Physics, Earth & Space Icon Physics, Earth & Space

Stephen Meyer: The Evidence “Cries Out” for God, Not the Other Way Around

Photo: Necklace Nebula, by ESA/Hubble & NASA, K. Noll.

On an excellent new two-part ID the Future podcast with James Tour (here and here), William Dembski has a kind thing to say about atheist Richard Dawkins: As wrong as he is about a good many things, his “mistakes” are often very illuminating. I think Wesley Smith might agree, as he noted here yesterday in commenting on Dawkins’s chilling statement about killing unborn children with Down syndrome: “I have rarely seen a more vivid illustration of the lethal consequences of utilitarian thinking.”

What “We Should Expect”

Dawkins isn’t merely a convenient foil for arguments about intelligent design and other matters. He sets up important questions, in his way, with a compelling, sometimes brutal clarity. In his new book, Return of the God Hypothesis, Stephen Meyer frames his case in part as a response to Dawkins’s remark about what “we should expect” to see in a Godless universe. In a new BreakPoint broadcast, John Stonestreet notes the helpful formulation from Dawkins:

In the book River Out of Eden, Oxford biologist and atheist superstar Richard Dawkins famously wrote:

“The universe that we observe has precisely the properties we should expect if there is, at bottom, no design, no purpose, no evil, no good, nothing but pitiless indifference.”

Dawkins and other “new atheists” have long insisted that science has excluded the possibility of a creator or has, at least, rendered it unnecessary. Turns out this belief may be scientifically out of date. According to a new book, the biggest discoveries of the last century challenge a materialistic worldview and call science back to its theistic roots.

Cambridge-educated philosopher of science Stephen Meyer wrote two books, Signature in the Cell and Darwin’s Doubt, that both argue against materialist accounts of biology. His latest book, Return of the God Hypothesis, makes an even more ambitious claim.

Three key twentieth century discoveries, argues Meyer, challenge materialist assumptions and point, not just to an intelligent designer, but to a transcendent God.

The Ultimate Question

As Steve Meyer realizes, Dawkins acknowledges that science can indeed be used to adjudicate the ultimate question: Does the best available evidence confirm atheistic or theistic expectations? Accepting this framing, Meyer shows that the evidence of physics, cosmology, and biology together strongly confirms theistic expectations. In fact he goes further, as Stonestreet points out: 

Simply put, Dawkins got it wrong. The universe we live in has properties one would expect if it were, in fact, designed by a God who had us in mind when He made the place.

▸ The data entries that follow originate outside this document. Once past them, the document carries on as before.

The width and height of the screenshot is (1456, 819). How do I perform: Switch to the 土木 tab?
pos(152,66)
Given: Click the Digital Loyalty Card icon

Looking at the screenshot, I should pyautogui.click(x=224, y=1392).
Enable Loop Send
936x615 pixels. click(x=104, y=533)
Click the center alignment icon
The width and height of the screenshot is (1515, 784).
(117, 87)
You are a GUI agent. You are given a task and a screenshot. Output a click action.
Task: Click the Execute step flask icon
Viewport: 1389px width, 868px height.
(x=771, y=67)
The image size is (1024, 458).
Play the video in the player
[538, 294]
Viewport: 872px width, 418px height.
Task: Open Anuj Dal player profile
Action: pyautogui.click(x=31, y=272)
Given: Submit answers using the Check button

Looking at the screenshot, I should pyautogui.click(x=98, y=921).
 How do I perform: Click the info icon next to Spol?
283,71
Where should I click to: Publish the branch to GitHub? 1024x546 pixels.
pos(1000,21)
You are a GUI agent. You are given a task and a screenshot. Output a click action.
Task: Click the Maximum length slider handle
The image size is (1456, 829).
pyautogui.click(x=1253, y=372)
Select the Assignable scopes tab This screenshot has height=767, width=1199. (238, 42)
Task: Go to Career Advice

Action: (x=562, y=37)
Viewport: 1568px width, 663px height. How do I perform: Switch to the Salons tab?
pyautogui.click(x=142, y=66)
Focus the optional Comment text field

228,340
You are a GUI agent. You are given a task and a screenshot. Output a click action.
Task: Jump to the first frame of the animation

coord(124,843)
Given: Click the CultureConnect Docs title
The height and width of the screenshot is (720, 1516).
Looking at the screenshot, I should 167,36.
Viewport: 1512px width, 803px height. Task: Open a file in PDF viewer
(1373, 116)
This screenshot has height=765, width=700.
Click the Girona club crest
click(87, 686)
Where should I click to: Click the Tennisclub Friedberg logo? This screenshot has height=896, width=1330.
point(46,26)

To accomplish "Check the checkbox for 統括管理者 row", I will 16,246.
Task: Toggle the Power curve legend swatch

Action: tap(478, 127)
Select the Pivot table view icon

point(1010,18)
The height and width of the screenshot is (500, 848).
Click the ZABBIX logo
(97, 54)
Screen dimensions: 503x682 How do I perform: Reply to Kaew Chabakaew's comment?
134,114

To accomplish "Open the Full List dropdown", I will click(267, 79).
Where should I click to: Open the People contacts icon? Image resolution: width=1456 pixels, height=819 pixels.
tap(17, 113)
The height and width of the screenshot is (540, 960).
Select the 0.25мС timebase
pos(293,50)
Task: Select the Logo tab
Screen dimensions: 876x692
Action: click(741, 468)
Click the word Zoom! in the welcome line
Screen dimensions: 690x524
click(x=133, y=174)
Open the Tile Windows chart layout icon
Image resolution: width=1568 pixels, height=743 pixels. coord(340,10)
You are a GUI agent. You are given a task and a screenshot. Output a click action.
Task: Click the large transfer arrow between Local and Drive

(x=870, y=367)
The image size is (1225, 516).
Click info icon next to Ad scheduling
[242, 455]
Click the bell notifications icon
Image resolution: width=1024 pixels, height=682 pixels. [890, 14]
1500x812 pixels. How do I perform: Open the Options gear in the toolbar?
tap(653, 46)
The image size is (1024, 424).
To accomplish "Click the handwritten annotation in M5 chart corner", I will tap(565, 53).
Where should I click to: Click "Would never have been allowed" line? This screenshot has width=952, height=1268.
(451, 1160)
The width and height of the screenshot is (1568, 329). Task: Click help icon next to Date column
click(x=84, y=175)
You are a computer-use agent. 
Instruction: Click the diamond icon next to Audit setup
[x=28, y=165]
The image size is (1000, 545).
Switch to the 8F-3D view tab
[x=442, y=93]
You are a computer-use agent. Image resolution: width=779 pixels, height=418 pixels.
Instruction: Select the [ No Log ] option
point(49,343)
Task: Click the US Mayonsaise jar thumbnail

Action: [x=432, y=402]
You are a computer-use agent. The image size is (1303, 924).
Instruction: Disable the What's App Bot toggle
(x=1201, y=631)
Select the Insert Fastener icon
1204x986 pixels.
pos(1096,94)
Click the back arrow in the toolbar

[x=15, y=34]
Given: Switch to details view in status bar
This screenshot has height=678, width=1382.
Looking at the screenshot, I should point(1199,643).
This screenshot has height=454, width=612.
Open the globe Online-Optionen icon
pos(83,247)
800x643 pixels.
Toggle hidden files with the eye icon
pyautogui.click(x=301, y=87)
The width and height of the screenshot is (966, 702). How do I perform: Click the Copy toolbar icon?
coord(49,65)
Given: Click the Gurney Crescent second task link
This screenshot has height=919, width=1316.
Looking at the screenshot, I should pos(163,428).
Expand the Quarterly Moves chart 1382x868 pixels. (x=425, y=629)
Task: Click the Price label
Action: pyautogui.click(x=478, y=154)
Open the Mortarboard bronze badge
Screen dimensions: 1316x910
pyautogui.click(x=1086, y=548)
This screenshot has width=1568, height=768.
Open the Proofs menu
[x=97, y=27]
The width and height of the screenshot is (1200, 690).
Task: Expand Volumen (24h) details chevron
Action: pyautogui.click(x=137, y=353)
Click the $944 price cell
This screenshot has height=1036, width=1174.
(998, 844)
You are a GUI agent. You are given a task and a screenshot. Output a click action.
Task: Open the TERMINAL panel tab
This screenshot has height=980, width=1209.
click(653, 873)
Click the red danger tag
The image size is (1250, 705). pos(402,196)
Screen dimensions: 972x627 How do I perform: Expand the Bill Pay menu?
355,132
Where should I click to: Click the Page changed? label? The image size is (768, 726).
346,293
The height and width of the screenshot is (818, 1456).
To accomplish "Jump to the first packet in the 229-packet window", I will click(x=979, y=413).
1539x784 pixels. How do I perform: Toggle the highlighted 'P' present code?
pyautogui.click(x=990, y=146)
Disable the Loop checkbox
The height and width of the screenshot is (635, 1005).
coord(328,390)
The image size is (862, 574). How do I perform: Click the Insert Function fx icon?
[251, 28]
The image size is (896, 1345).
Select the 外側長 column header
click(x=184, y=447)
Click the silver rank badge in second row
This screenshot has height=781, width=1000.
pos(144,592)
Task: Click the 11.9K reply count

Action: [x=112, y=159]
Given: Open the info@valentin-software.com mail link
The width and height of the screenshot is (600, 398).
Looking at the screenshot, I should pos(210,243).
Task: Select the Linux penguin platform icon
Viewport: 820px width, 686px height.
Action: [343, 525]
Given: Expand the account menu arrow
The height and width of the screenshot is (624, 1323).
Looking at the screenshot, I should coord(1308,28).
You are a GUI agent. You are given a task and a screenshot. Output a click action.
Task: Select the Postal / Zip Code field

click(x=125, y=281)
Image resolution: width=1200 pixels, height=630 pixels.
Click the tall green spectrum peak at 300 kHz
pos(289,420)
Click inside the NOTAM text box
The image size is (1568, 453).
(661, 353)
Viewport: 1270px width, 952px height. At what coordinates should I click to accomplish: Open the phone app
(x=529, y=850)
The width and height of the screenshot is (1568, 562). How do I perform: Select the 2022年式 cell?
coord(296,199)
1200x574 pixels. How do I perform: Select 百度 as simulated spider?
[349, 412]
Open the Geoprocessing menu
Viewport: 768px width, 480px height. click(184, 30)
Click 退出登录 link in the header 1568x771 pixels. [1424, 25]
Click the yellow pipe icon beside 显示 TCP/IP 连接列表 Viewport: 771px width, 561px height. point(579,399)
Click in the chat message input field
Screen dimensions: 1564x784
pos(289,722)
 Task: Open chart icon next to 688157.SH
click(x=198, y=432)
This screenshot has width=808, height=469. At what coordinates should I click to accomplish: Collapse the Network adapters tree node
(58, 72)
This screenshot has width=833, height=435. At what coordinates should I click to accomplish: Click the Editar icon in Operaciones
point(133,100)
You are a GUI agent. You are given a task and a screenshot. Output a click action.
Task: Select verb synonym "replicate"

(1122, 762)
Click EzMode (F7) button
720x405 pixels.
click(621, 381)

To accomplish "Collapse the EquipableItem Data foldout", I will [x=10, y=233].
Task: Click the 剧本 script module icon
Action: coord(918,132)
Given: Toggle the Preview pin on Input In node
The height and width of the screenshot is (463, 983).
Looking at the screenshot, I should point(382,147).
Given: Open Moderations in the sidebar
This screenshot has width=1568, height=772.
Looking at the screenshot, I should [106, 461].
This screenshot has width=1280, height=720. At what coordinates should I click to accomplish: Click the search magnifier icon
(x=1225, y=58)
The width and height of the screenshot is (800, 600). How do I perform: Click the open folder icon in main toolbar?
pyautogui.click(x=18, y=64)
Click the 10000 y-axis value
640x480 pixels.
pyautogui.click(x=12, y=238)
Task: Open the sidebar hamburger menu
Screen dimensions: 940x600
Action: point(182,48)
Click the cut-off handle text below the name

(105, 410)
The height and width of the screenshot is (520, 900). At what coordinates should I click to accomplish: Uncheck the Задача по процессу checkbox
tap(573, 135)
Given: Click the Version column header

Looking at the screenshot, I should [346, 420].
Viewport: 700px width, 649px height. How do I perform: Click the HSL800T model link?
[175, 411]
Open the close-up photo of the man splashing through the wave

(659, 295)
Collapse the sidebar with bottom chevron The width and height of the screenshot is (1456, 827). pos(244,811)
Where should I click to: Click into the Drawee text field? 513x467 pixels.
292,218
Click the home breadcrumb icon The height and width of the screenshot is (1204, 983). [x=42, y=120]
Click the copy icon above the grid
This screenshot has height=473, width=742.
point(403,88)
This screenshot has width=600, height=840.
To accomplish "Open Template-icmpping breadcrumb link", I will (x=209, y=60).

As Meyer’s book shows, this assumption was an original conviction of many who launched and drove the scientific revolution. It’s the conviction of a growing number of scientists today who are willing to challenge the powers that be and admit the design they see in the heavens, the laws of nature, and under the microscope. As Meyer puts it, “The evidence is crying out for a God hypothesis.”

The evidence “cries out” for a conclusion in support of theism. I appreciate that way of putting it. I have sometimes heard ID dismissed as a species of “apologetics,” with the implication of proponents going in search of evidence, crying out for it, to support a conclusion to which they are already committed. 

If arguments for design were mere apologetics, that would be discouraging, at least to me. What Meyer says, though, is the opposite. Rather than God crying out for evidence, the evidence cries out for God.